_Goal of the exercise:_ Please repeat the whole listing exactly, but leave out any picture it holds.

_Supplied data:_
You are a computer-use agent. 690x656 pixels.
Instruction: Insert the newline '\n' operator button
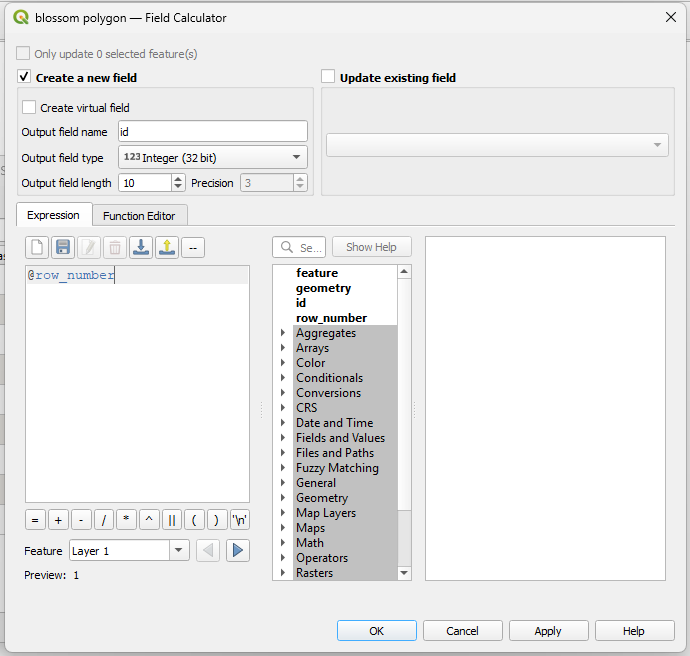tap(240, 519)
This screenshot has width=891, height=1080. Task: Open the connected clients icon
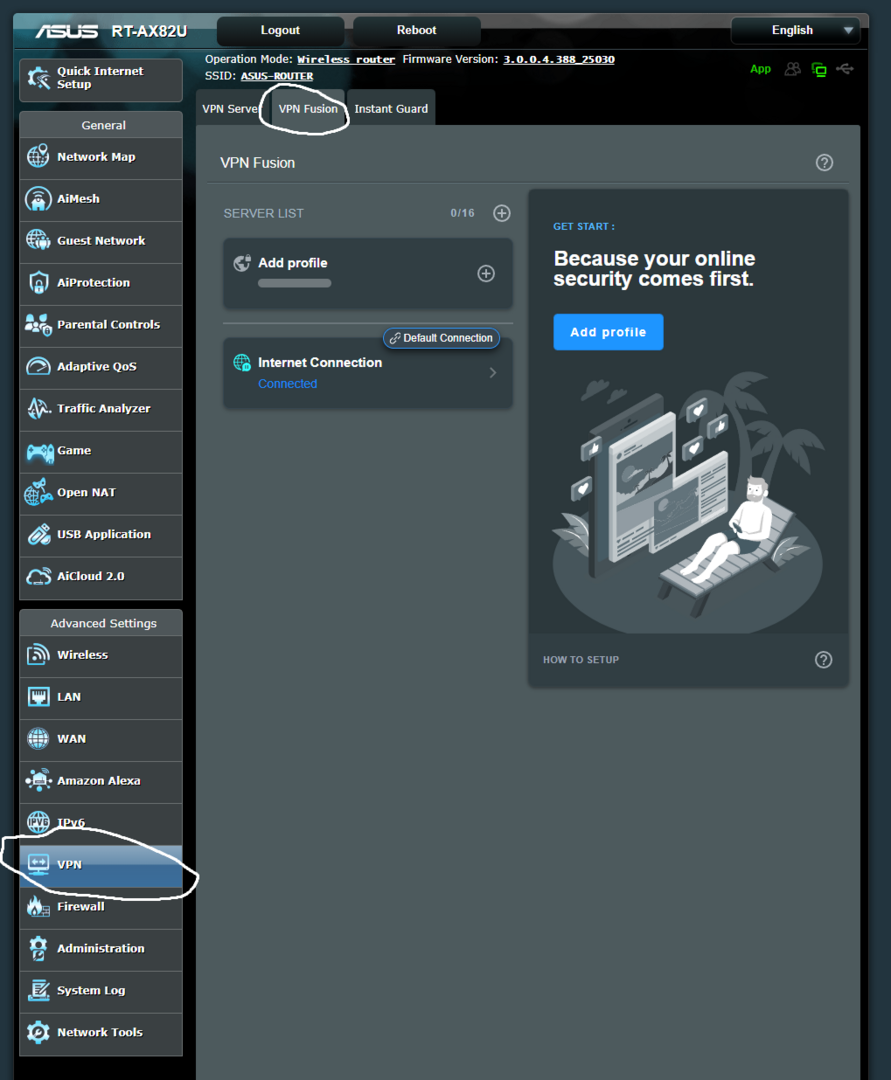point(792,69)
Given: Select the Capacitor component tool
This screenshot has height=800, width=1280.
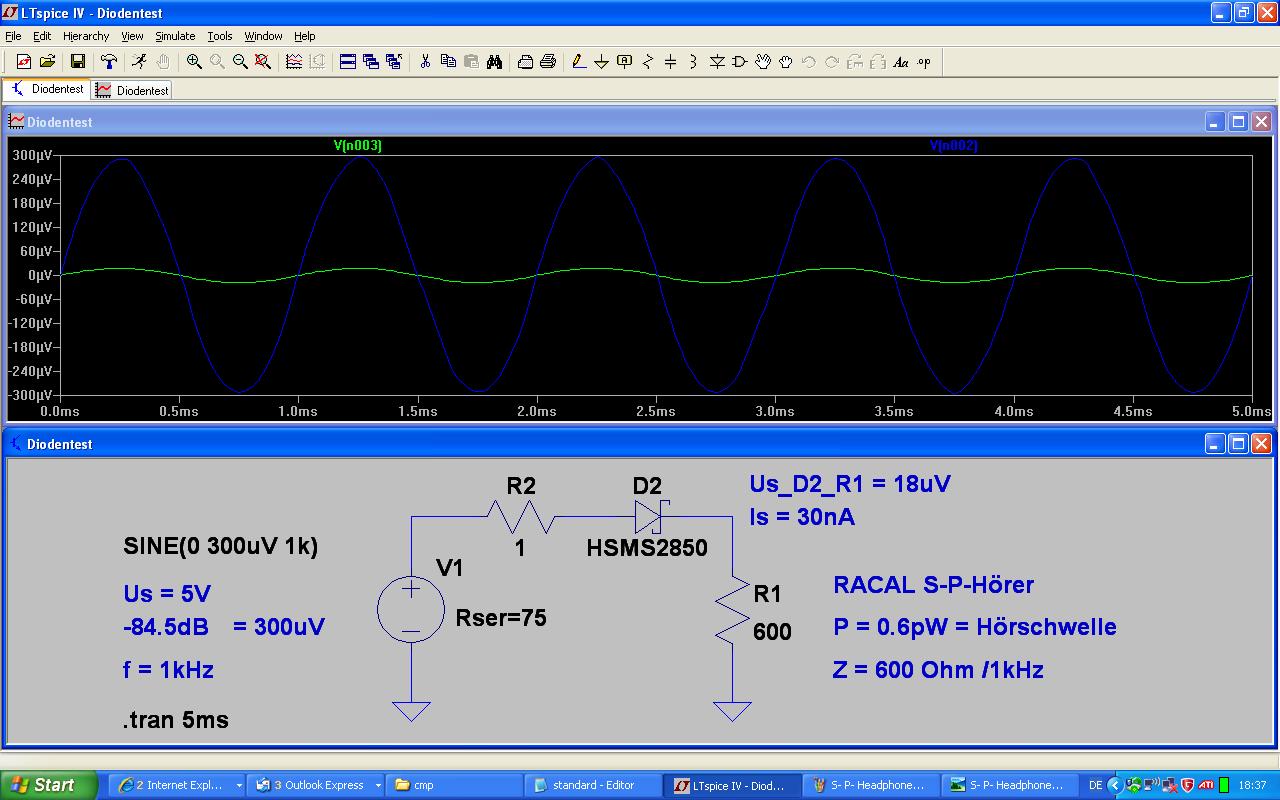Looking at the screenshot, I should click(x=670, y=62).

_Result of this task:_
You are a computer-use agent. 690x656 pixels.
Instruction: Insert the newline '\n' operator button
tap(240, 519)
This screenshot has width=891, height=1080. Task: Open the connected clients icon
point(792,69)
Given: Select the Capacitor component tool
This screenshot has height=800, width=1280.
Looking at the screenshot, I should click(x=670, y=62).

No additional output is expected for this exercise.